People over the central and northern Bahamas should still expect an uptick in squalls, which can bring brief downpours and strong wind gusts to tropical storm-force into Sunday.
This is especially the case on the Dorian-ravaged islands of Abaco and Grand Bahama, where many are without shelter and recovery operations are in the early stages.
How Will Humberto Impact the US?
Since Humberto has a broad circulation, stiff onshore winds will affect the Florida coast on Saturday and some gusty squalls will spiral ashore.
Farther north from Georgia to the southeastern Carolina coast, winds will parallel the shoreline, but some gusty squalls can brush beach communities through this weekend. An isolated waterspout cannot be ruled-out.
The main threat from Humberto on the U.S. will be for rough surf, frequent and dangerous rip currents and rough seas outside of the Intercoastal Waterway into early next week.
Away from refreshing winds along the immediate coast, the Southeast will remain in a hot and humid, late-summer weather pattern this weekend. However, some cooler and less humid air may be drawn southward along the Eastern seaboard and the Appalachians assisted by Humberto's distant circulation by midweek.
At some point, a non-tropical storm may attempt to pull Humberto closer to the Atlantic coast of the U.S. later next week, but the system may never get closer than a few hundred miles to Cape Cod, Massachusetts.
Humberto Likely to Pass Near Bermuda
Humberto may be a threat to Bermuda as a hurricane and possibly a major hurricane from Wednesday to Thursday.
Any shift in the storm track into early next week can affect the path of Humberto by a hundred miles or more as the storm passes near Bermuda.
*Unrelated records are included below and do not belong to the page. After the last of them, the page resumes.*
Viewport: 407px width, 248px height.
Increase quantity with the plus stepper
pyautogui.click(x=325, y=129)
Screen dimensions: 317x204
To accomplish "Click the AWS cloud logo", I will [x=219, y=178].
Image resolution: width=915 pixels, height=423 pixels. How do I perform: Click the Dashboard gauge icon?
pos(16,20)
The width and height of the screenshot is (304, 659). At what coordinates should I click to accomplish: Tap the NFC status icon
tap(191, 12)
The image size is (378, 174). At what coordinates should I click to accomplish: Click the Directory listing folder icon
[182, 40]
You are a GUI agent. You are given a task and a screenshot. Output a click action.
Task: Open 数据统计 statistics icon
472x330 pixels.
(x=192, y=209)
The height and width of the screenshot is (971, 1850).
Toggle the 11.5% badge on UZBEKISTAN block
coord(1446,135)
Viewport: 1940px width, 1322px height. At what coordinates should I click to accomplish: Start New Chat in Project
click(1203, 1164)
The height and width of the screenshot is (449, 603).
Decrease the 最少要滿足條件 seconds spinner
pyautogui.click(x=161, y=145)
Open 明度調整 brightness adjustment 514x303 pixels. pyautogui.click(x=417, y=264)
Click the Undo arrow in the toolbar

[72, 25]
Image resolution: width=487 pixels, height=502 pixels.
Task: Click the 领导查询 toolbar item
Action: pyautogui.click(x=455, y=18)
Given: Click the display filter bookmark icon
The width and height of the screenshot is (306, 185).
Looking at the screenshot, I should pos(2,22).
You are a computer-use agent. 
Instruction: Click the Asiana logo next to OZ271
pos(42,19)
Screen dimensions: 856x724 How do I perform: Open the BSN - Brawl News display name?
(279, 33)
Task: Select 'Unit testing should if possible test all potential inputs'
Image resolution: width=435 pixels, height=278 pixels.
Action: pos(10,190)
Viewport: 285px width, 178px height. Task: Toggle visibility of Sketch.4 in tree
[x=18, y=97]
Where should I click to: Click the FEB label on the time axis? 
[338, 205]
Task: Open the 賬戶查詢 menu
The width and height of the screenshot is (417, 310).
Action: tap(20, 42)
However, interests on the islands should review their plan of action for a hurricane at this early stage.
Seas will build around Bermuda beginning early this week. Even if the Humberto only delivers a glancing blow to the islands, an uptick in showers, thunderstorms and winds are likely from Wednesday and Thursday. How severe these conditions become and the potential for coastal flooding and battering waves will depend on the exact track and strength of Humberto.
Could Humberto Swing Toward Atlantic Canada?
As far as any impact on southeastern Canada from Humberto next weekend, it is too early to say with any confidence. However, the risk is lower than it was from this past week since Humberto formed farther to the east in the first place.
System in Gulf Bears Watching
Meanwhile, as far as any other immediate tropical threats on the U.S. the non-tropical storm over the Gulf of Mexico, which played a role in limiting Humberto's formation and path early on, has the potential to transform to a tropical system before drifting onshore along the Texas coast on Monday or Tuesday.
There are other areas over the tropical Atlantic being monitored for development as well.